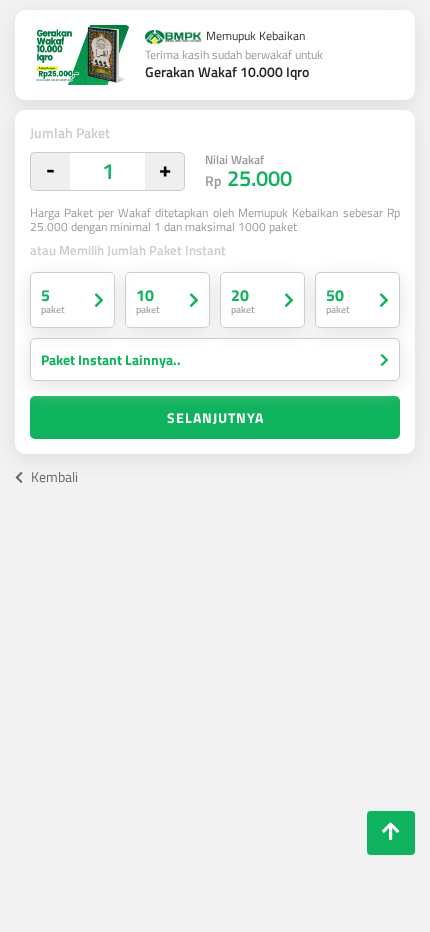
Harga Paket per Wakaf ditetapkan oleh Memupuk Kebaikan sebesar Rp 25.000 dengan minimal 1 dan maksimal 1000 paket (215, 220)
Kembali (53, 476)
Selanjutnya (215, 417)
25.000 (248, 172)
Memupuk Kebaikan (254, 37)
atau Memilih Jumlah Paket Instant (128, 250)
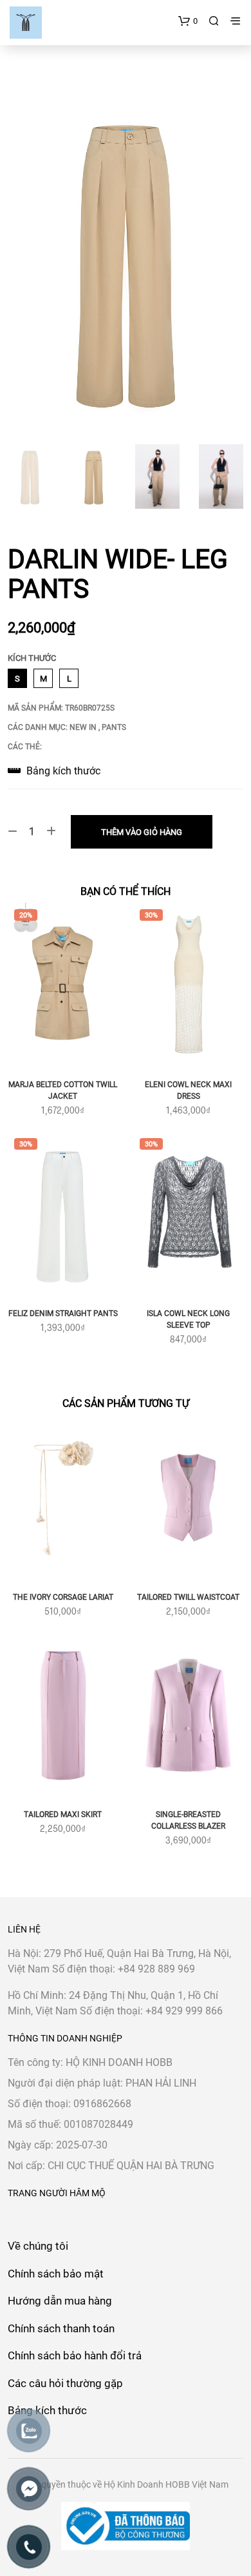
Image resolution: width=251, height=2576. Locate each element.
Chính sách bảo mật (56, 2273)
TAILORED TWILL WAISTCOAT (188, 1597)
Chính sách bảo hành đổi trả (75, 2355)
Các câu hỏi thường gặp (65, 2383)
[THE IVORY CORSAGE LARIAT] (63, 1497)
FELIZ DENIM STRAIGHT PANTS (63, 1313)
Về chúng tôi (38, 2245)
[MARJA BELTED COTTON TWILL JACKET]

----

• **TASK STATEMENT**
Return the entries verbatim without images.

• **THE ANSWER**
Harga Paket per Wakaf ditetapkan oleh Memupuk Kebaikan sebesar Rp 25.000 dengan minimal 1 dan maksimal 1000 paket (215, 220)
Kembali (53, 476)
Selanjutnya (215, 417)
25.000 (248, 172)
Memupuk Kebaikan (254, 37)
atau Memilih Jumlah Paket Instant (128, 250)
Image resolution: width=251, height=2576. Locate each element.
Chính sách bảo mật (56, 2273)
TAILORED TWILL WAISTCOAT (188, 1597)
Chính sách bảo hành đổi trả (75, 2355)
Các câu hỏi thường gặp (65, 2383)
[THE IVORY CORSAGE LARIAT] (63, 1497)
FELIZ DENIM STRAIGHT PANTS (63, 1313)
Về chúng tôi (38, 2245)
[MARJA BELTED COTTON TWILL JACKET]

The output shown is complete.